Activity: In the entries below, find the line with "Task: Open the gear settings on 生产发布 stage" and the line with "Given: Toggle the Все фильтры checkbox"; give again those lines and every line between them, exactly.

[Entries taken from a collection]
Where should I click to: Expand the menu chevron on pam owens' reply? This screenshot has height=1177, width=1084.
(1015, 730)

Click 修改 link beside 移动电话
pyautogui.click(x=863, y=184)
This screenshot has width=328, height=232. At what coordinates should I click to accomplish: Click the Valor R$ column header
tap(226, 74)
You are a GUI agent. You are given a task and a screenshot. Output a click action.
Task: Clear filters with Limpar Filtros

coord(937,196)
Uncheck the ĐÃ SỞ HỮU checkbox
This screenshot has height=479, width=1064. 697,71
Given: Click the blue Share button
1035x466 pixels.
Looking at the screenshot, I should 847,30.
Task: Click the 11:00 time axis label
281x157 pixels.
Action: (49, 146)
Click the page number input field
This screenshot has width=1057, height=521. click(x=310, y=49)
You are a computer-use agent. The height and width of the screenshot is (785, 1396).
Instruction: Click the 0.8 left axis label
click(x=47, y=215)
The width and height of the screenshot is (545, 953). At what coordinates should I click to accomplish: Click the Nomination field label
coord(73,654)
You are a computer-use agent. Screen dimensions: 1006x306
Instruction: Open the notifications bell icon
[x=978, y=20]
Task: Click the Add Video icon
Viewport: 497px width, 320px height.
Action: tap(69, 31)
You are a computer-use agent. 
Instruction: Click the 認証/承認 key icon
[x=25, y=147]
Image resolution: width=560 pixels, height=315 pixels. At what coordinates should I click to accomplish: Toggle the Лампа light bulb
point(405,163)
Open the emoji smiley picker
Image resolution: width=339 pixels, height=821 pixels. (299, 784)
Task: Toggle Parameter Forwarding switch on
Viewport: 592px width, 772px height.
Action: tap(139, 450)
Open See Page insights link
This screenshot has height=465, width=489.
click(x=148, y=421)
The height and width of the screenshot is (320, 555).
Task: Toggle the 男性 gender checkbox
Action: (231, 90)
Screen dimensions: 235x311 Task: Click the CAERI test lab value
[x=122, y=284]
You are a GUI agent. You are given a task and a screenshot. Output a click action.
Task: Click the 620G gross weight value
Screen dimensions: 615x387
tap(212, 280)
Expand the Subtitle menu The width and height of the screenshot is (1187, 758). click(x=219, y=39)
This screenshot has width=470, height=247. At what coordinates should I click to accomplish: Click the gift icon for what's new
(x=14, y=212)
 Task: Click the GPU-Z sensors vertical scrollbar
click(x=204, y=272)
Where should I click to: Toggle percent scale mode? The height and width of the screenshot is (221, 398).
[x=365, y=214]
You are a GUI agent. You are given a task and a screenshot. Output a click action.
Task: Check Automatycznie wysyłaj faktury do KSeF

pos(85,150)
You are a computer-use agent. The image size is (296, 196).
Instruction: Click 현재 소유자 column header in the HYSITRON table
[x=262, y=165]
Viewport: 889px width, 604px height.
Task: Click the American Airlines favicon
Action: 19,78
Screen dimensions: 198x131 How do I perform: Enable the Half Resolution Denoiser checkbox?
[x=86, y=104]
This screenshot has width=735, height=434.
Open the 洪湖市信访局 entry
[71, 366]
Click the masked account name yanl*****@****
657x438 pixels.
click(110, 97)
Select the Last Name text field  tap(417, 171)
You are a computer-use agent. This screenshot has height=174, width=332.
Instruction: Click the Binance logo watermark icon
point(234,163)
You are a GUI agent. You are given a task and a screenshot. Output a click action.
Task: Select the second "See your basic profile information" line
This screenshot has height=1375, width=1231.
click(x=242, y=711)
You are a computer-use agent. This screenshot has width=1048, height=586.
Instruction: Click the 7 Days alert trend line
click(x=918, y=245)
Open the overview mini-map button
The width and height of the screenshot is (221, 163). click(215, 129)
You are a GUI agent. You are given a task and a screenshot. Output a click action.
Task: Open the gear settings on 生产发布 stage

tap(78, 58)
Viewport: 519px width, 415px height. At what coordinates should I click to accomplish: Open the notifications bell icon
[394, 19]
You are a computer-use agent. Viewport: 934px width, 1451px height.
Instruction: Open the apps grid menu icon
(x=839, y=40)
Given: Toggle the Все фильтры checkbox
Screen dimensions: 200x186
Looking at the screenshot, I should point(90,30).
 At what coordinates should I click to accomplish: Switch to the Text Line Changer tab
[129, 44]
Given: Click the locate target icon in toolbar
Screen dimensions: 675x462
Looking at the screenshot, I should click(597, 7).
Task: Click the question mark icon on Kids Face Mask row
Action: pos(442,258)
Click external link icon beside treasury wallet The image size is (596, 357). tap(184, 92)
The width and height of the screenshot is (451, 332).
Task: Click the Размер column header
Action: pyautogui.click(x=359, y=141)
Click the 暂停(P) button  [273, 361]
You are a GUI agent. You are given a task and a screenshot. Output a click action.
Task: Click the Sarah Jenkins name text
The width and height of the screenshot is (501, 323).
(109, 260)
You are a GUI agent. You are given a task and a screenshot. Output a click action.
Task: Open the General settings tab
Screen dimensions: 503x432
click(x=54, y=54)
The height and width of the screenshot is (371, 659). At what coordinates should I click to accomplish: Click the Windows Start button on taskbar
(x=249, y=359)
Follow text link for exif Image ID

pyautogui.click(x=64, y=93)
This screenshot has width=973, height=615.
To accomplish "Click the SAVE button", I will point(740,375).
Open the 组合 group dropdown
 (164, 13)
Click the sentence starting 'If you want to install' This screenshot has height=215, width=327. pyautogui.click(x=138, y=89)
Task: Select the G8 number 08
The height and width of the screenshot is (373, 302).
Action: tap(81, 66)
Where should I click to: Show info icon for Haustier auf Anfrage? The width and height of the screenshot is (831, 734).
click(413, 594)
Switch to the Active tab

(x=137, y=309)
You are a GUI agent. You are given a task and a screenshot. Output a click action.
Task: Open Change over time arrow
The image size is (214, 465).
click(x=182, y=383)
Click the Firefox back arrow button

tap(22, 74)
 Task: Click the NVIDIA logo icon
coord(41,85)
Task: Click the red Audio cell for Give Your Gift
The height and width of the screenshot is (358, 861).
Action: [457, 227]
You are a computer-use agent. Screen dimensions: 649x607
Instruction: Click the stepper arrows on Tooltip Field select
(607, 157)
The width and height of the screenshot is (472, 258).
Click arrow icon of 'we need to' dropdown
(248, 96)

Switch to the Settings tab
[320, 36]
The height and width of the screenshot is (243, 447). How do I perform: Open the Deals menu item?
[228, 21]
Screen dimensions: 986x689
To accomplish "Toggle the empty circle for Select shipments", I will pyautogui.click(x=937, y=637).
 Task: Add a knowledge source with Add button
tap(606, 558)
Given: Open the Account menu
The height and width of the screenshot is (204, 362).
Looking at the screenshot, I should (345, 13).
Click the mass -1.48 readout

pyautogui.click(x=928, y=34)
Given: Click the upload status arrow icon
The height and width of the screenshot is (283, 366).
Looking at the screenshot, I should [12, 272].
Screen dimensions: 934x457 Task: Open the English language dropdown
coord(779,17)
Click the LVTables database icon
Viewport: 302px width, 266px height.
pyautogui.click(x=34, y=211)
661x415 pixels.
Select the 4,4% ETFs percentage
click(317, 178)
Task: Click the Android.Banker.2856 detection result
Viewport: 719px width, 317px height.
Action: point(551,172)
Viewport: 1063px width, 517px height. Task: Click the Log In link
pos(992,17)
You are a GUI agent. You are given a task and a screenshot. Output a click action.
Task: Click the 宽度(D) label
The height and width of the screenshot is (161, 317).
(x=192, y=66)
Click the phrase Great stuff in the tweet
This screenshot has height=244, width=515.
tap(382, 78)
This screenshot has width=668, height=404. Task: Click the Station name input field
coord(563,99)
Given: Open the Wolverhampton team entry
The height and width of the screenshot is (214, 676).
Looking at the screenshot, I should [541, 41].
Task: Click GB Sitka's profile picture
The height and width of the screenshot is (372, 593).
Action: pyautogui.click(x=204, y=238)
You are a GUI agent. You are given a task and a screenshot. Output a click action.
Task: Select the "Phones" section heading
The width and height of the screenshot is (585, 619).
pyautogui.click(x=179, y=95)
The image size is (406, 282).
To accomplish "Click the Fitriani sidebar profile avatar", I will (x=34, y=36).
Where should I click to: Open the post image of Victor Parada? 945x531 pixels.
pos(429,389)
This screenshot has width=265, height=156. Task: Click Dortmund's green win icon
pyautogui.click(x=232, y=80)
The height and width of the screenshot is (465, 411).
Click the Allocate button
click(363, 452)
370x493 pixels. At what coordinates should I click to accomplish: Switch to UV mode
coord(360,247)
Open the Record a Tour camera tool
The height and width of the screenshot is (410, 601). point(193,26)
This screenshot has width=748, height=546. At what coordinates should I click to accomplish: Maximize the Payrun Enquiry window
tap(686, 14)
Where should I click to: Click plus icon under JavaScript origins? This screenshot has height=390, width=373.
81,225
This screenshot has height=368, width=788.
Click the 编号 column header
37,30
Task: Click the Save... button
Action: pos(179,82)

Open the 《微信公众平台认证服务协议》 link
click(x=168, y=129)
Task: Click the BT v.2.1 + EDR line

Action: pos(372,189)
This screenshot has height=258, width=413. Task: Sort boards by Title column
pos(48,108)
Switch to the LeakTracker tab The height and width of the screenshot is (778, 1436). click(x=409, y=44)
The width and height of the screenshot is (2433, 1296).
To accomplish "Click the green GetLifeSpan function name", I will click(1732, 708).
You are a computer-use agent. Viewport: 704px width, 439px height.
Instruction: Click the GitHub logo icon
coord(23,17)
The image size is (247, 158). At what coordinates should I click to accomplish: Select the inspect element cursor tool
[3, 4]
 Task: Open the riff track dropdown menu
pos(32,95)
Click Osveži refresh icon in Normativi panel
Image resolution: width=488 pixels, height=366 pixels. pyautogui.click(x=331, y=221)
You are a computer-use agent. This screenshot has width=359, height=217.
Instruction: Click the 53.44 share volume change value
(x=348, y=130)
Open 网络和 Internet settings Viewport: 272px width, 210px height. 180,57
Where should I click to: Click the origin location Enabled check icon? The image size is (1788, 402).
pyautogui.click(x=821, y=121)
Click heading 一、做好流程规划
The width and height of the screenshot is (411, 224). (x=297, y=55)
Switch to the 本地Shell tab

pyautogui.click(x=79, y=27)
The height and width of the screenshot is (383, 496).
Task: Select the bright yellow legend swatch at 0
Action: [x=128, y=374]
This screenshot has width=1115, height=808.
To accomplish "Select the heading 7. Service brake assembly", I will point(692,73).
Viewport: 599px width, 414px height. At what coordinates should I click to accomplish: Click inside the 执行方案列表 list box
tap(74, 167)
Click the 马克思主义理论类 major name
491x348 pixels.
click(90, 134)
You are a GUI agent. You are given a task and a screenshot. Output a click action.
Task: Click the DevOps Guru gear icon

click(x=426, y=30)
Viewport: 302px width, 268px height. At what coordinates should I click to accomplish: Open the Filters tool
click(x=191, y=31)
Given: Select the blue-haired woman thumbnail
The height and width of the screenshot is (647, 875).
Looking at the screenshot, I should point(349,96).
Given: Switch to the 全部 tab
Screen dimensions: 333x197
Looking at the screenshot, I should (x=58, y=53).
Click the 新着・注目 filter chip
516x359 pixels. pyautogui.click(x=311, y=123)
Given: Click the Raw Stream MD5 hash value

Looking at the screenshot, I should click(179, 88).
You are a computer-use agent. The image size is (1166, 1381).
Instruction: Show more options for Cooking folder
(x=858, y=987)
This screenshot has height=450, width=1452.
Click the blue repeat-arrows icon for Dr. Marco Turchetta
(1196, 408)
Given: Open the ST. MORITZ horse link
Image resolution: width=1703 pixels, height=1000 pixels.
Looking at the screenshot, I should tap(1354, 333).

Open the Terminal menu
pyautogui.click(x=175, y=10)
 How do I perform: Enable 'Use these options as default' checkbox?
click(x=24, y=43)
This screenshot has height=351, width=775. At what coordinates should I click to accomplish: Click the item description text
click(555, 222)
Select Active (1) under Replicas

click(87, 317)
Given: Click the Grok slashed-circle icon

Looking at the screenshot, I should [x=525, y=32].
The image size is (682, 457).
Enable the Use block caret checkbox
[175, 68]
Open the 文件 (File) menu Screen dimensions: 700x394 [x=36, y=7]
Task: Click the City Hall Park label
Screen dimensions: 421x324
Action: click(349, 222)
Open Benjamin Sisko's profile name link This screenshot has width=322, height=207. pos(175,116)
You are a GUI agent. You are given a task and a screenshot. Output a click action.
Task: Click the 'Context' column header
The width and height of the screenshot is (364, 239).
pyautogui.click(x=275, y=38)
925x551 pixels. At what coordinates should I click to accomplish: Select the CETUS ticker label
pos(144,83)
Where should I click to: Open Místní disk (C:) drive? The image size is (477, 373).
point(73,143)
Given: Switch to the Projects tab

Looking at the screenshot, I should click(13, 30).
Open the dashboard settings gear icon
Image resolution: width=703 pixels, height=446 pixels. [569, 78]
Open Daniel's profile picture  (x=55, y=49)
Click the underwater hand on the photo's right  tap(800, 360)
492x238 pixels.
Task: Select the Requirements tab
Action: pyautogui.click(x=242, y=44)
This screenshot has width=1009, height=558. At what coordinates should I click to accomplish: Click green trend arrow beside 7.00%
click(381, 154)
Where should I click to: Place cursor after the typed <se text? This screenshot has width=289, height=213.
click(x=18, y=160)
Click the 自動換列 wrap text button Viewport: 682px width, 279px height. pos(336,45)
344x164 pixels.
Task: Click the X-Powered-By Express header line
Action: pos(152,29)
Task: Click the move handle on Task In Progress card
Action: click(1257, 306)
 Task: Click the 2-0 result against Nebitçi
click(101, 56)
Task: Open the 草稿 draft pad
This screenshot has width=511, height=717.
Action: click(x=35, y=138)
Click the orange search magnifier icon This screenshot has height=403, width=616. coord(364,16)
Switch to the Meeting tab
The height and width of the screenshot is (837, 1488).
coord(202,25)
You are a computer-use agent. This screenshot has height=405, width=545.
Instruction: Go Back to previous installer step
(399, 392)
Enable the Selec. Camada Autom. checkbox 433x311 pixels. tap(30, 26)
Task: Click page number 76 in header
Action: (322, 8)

Response to the exercise:
Task: Open the gear settings on 生产发布 stage

tap(78, 58)
Viewport: 519px width, 415px height. At what coordinates should I click to accomplish: Open the notifications bell icon
[394, 19]
You are a computer-use agent. Viewport: 934px width, 1451px height.
Instruction: Open the apps grid menu icon
(x=839, y=40)
Given: Toggle the Все фильтры checkbox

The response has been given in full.